#### [EXERCISE]
Set down, word for word, the line with "You are a computer-use agent. 991x775 pixels." and the lines after it through the final line of the data below, without pictures.

#### [DATA FOR PROCESSING]
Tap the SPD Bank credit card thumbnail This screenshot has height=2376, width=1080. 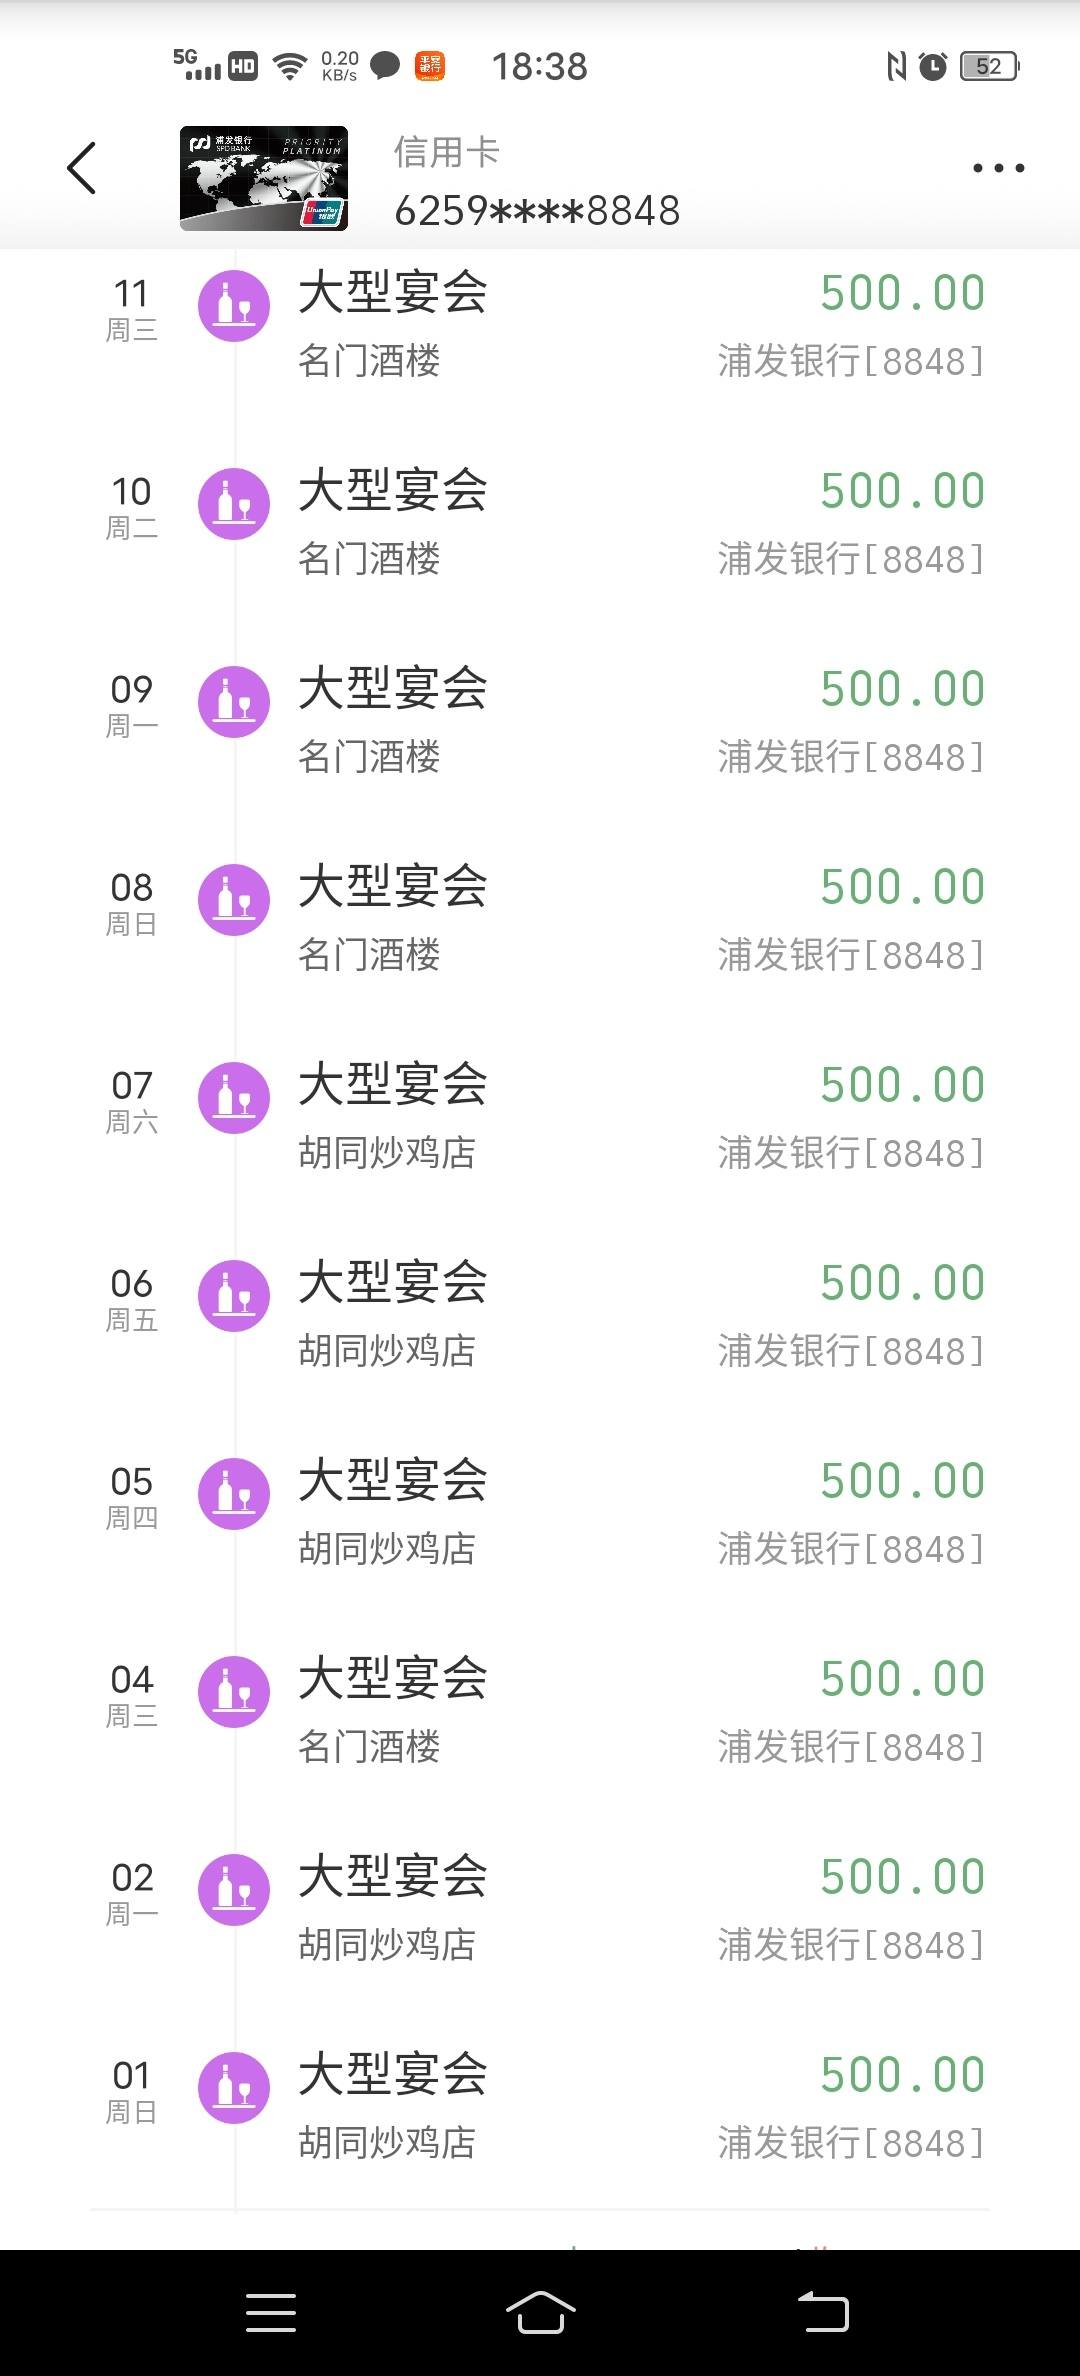(264, 178)
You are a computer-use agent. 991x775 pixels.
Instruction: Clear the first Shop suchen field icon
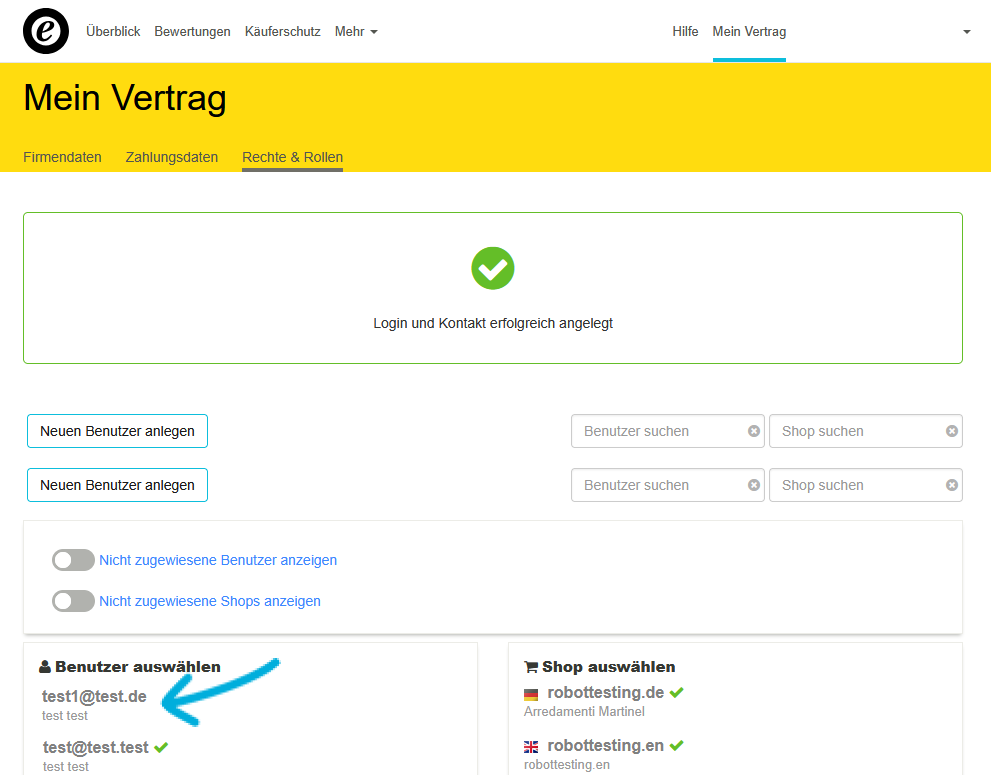coord(951,431)
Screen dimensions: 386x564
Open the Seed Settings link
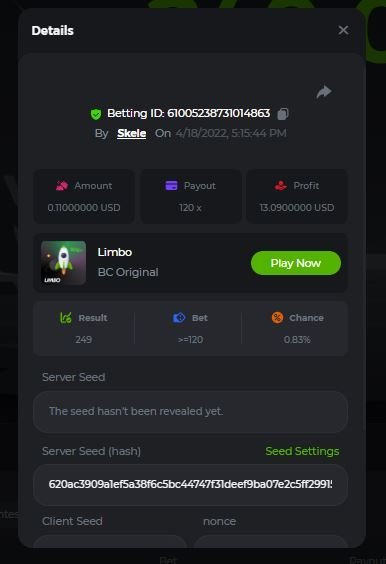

#### [RESPONSE]
You are a computer-use agent. 991x775 pixels.
Instruction: Clear the first Shop suchen field icon
coord(951,431)
Screen dimensions: 386x564
Open the Seed Settings link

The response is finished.